Du côté des prix, partis sur des bases relativement élevées au mois de juin, à hauteur de la campagne précédente, ils ont été revus à la baisse assez rapidement. “Plusieurs facteurs ont joué cet été, la présence très forte de l’Espagne, bien sûr, mais aussi l’inflation qui a pesé sur les ventes” analyse Jean-Pierre Bails qui confirme les difficultés rencontrées tout au long de la campagne pour écouler les fruits. Au titre des handicaps de l’année, Jean François Not (Ille Fruits), ajoute “la forte concurrence des pêches plates espagnoles, l’importante récolte d’abricots et les stocks constitués qui, qu’on le veuille ou non, ont pris des parts de marché aux pêches – nectarines et le recul de la consommation.”

Stocks

Au final, si le prix moyen payé au producteur était au-dessus de l’euro l’an passé dans une belle campagne, Jean-Pierre Baills estime qu’il sera sous cette barre fatidique cette année, sous la double influence du calibre et de la pression du marché. Il y a aussi des inquiétudes du côté des producteurs quant aux écarts de tris. “Les entreprises ont stocké tout l’été, parfois des lots ont dû être repris parce qu’ils sont restés deux ou trois semaines en frigo, parce que la demande n’a pas été suffisamment dynamique cet été” explique encore Éric Hostalnou. “Depuis trois ou quatre ans, nous vivions des campagnes particulières avec des accidents climatiques importants qui mettaient le marché en situation de déficit de production. Cette année, nous sommes revenus à un niveau de production normal, habituel, d’où les difficultés.”

Gérer intelligemment

Pour autant, malheureusement, les arboriculteurs de la zone d’Espira et de Rivesaltes n’ont pas le luxe de se plaindre des calibres. Pour eux, sans eau et avec également un passage de grêle, l’année est proprement catastrophique, avec en filigrane la menace sur les vergers à sec depuis trop longtemps.

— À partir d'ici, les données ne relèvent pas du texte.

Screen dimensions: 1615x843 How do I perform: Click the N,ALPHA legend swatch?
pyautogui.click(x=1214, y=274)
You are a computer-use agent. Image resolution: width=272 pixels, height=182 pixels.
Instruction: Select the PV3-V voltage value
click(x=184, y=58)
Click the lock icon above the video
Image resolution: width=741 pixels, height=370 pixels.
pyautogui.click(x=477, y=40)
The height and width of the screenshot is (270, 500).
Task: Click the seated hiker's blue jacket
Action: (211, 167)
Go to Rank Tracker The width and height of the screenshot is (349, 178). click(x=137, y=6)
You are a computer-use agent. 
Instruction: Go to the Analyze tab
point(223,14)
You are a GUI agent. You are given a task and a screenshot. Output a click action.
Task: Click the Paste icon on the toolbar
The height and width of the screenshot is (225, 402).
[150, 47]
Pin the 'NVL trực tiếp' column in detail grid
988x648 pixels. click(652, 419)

Reste à espérer que cet avertissement “presque sans frais” comme le qualifie Éric Hostalnou fasse enfin bouger les lignes.
“Le sujet de cet automne, c’est l’eau. On se retrouve dans une situation paradoxale ou début septembre le lac de Vinça n’est pas vide et qu’il reste 13 millions de mètres cubes aux Bouillouses” fait encore remarquer Jean-François Not. “Il faut donc maintenant réfléchir à comment gérer plus intelligemment l’eau dont nous disposons et faire avancer les autres projets de conservation de la ressource.”


Espira : le pire du pire

C’est dans le triangle Estagel, Rivesaltes Fitou que la sécheresse a frappé le plus fort cette année. Et le bilan est loin d’être définitif.

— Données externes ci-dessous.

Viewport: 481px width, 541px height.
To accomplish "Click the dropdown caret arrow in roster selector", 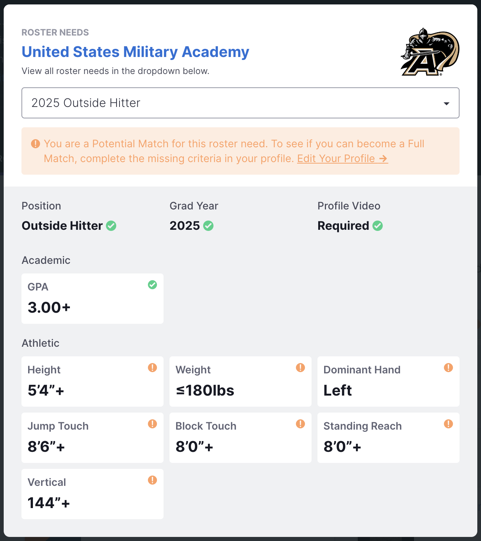I will [447, 104].
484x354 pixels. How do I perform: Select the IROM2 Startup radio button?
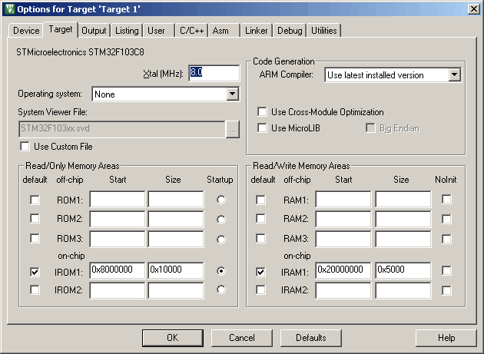pos(222,289)
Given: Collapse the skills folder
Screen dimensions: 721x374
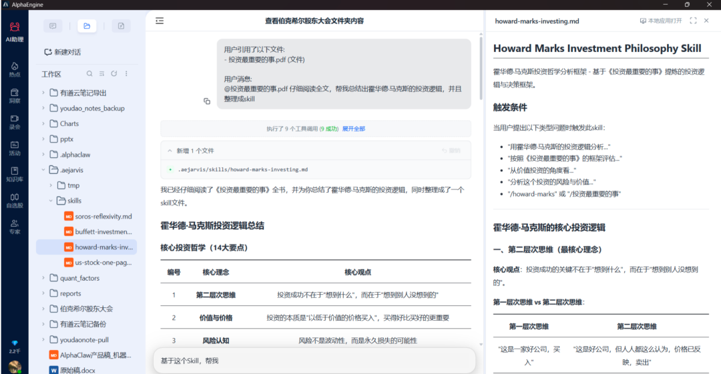Looking at the screenshot, I should click(x=51, y=201).
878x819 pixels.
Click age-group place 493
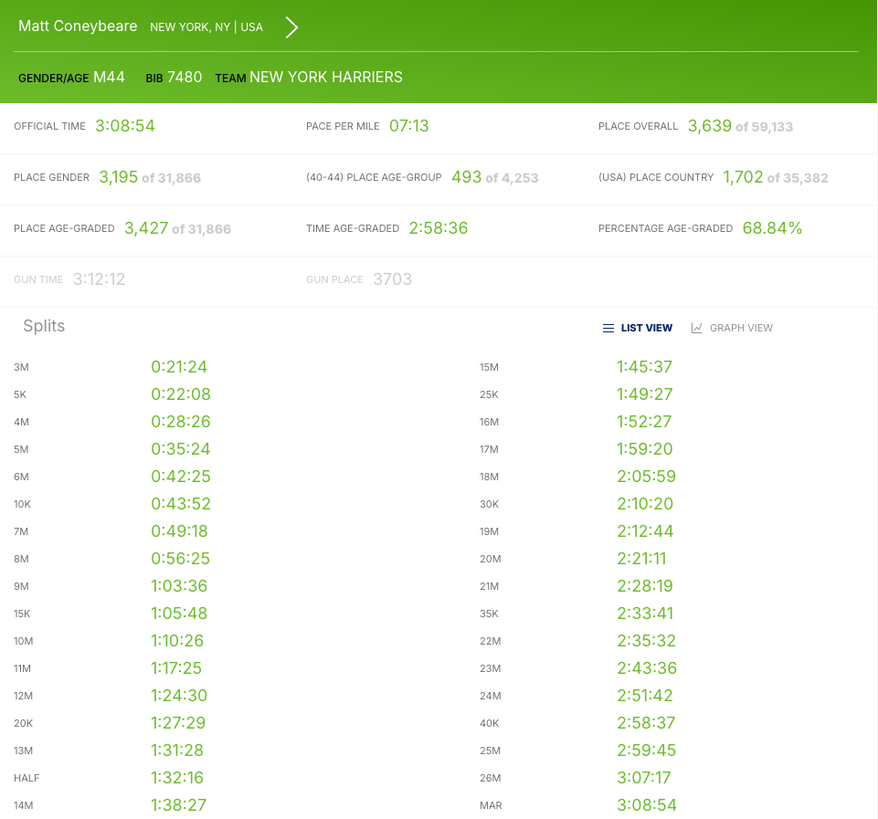tap(466, 176)
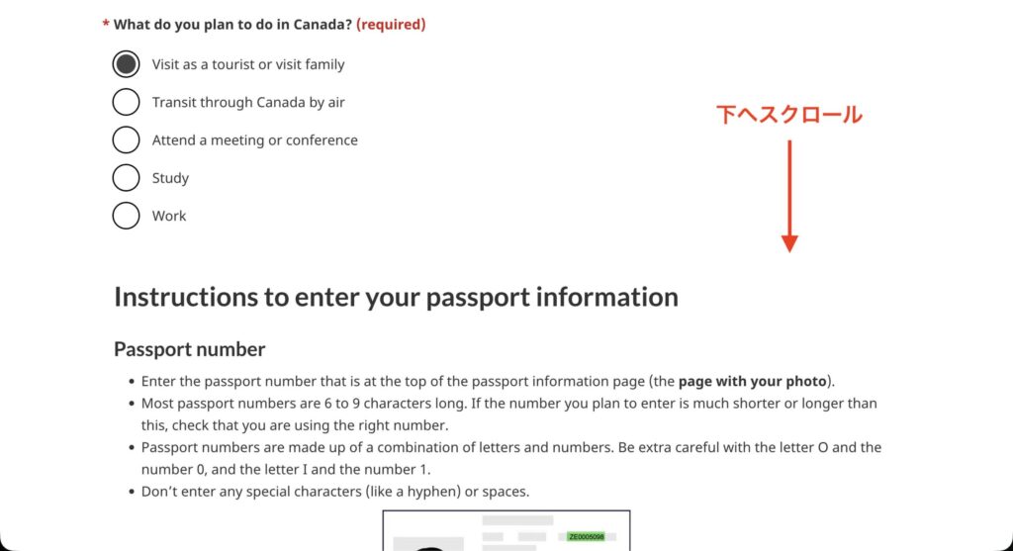Click the 'Work' label text
The image size is (1013, 551).
point(169,216)
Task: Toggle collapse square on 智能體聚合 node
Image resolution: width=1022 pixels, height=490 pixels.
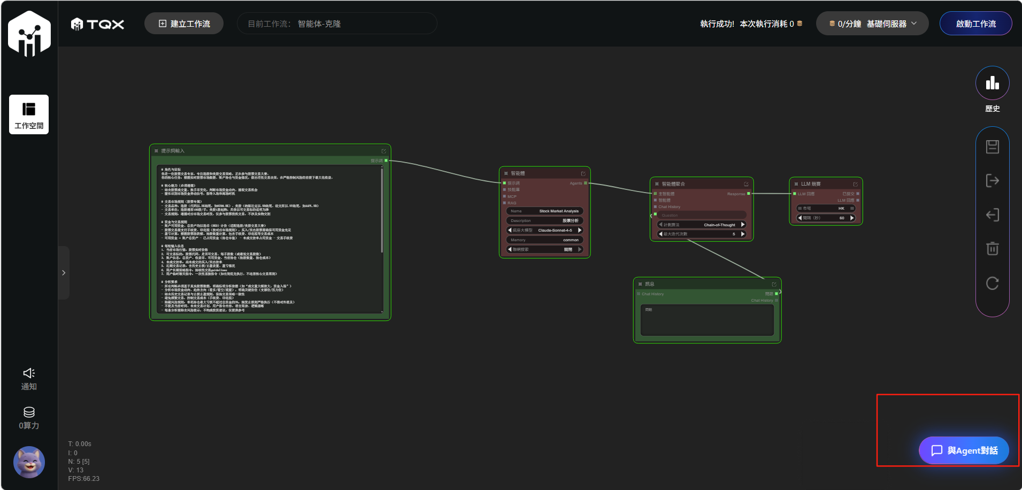Action: 657,184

“Il faudra attendre le printemps et le redémarrage pour faire un bilan précis mais là, dans la zone Espira – Rivesaltes sur le territoire de notre ASA, on est entre 30 et 50 % de mortalité dans les vergers. Et s’il ne pleut pas rapidement, cela peut continuer de s’aggraver” détaille Guy Banyuls. Arboriculteur à Espira, c’est sur son exploitation que le ministre de l’Agriculure s’était rendu en mai dernier pour prendre la mesure. Dans le secteur, il n’a pas plu, l’Agly ne coule plus et ne remplit pas sa mission de recharge des nappes, privant les ASA d’eau. Et même la grêle s’en est mêlée. “On a des arbres qui sont déjà complètement secs, d’autres qui souffrent et qui ne tiendront certainement pas, ne seront pas récupérables, même s’il pleut.”

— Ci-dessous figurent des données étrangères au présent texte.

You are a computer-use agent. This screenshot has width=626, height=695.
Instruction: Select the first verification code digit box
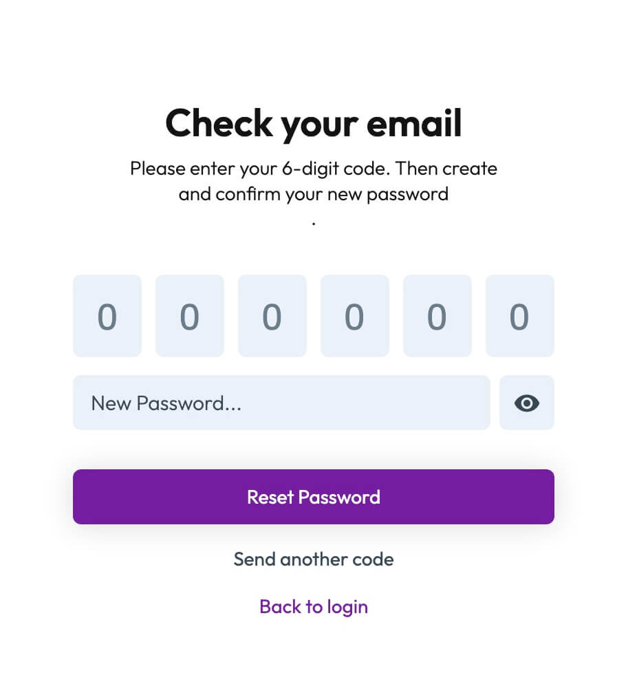pos(107,316)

Du côté des vignes, Guy Banyuls en a aussi, la mortalité est aussi d’actualité, en particulier dans les plantiers. “Même en me débrouillant pour arroser, je suis entre 10 et 20 % de pertes alors que sur une année normale, ça ne dépasse pas 5 %. Mais ici, où qu’on soit, tout le monde a reçu.” À l’heure de le dresser, le bilan de campagne est vite bouclé. “Chez moi, j’ai perdu tous les fruits des vergers en sec, et les fruits que j’avais sur les vergers arrosés ont été détruits par la grêle. J’ai perdu 90 % de le récolte, c’est très difficile” témoigne-t-il. Pour les aides, seul le déblocage des cotisations partielles de la MSA a été mis en œuvre détaille-t-il, “mais j’ai entendu que les services de l’État refont un tour avant de finaliser les dossiers, mais on ne sait pas ce que nous aurons.” Et pour après ? Replanter de l’abricot ? “Personne ne sait vraiment quoi faire aujourd’hui tant qu’on n’a pas d’eau. Et ce n’est pas prévu pour les prochaines semaines… Est-ce qu’on replante des vergers, est-ce qu’on attend quelques années pour voir ce qui se passe ? On ne peut pas vraiment décider…” À moins de faire des paris. Forcément risqués.